#### Task statement:
Please rewrite everything from the start of the listing down to and including the line that contains "coord(543,211)", requests included, and raise every coordinate in the answers by 139.

#### Excerpted records:
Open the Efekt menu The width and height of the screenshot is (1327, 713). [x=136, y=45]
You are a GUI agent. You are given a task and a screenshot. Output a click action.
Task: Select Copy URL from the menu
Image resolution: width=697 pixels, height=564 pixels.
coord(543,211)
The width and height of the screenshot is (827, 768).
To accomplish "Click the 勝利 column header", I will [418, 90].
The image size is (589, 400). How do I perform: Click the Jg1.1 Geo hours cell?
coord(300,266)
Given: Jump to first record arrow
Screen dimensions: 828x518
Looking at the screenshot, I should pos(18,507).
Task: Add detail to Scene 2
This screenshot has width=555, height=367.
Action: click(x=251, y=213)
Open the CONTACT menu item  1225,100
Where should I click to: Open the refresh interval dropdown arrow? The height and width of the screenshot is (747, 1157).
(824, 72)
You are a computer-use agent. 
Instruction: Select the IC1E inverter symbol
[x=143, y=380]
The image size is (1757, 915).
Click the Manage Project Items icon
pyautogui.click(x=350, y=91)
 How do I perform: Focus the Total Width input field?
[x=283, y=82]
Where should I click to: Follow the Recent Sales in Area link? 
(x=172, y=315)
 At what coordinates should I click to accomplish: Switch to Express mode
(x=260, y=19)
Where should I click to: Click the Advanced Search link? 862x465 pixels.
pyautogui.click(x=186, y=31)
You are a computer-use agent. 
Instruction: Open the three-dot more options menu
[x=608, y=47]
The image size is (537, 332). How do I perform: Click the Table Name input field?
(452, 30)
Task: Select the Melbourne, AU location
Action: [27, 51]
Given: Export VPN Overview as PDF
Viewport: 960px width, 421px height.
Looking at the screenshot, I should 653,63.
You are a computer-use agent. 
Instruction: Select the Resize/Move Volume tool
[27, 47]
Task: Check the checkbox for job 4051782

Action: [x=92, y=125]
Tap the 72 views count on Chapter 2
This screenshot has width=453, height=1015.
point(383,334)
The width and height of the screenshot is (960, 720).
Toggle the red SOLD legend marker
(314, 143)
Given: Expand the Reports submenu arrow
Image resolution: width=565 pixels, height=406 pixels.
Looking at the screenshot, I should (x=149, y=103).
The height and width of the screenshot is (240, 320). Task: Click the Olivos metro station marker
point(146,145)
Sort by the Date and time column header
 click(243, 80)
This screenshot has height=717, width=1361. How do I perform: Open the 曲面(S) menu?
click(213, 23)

#### The answer:
Open the Efekt menu The width and height of the screenshot is (1327, 713). [x=275, y=184]
You are a GUI agent. You are given a task and a screenshot. Output a click action.
Task: Select Copy URL from the menu
Image resolution: width=697 pixels, height=564 pixels.
coord(682,350)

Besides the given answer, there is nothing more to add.